Humble Row – A Lesser-Known Exercise With More Muscle-Building Potential
Adding this simple yet effective back exercise to your training is a surefire way to bring up your rowing numbers, and it’ll help you get stronger with the old-school bent-over dumbbell rows, too. Here, Men’s Health fitness director Ebenezer Samuel and associate fitness editor Brett Williams explain the humble row, its benefits, and how to execute it.
Humble Row: A Lesser-Known Exercise with More Muscle-Building Potential
The humble row looks a lot like the chest supported dumbbell row and the incline row, but it’s what you do with the movement that sets it apart. By incorporating it into your back-focused workouts, you’ll be able to target the lats and rear deltoids with greater isolation.
This allows for higher levels of muscle stimulation than the other two row variations, while also reducing fatigue and strain on the shoulders and joints. It’s important to remember that the humble row should be a controlled movement, and you should focus on getting a full contraction at the top of the movement before lowering your arms to complete the rep.

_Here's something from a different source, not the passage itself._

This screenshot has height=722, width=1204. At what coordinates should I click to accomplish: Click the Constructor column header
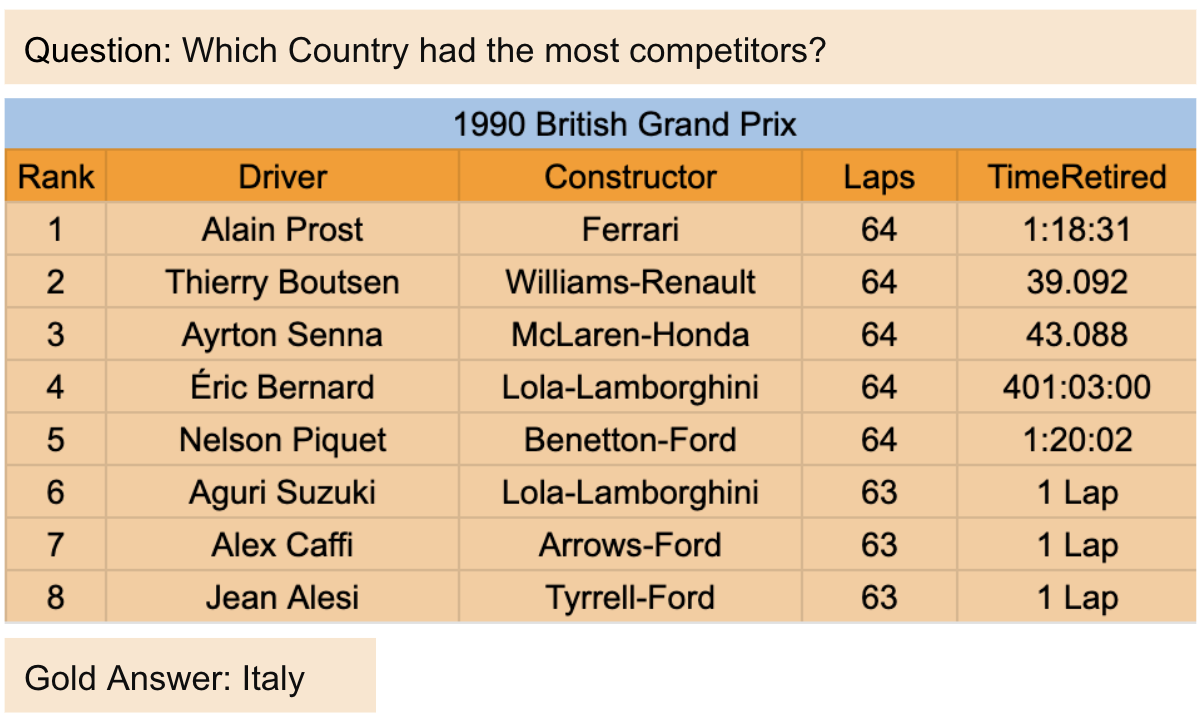click(630, 177)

Another key aspect of the humble row is that it should be performed with the elbows driving outward and upward, almost at a 90 degree angle. This helps to drive the shoulder blades together (also known as scapular retraction) and also activates the rear deltoids, a muscle that’s often overlooked in the gym. Developing these muscles can give your shoulders that much-coveted “capped” look and enhance your overall shoulder structure.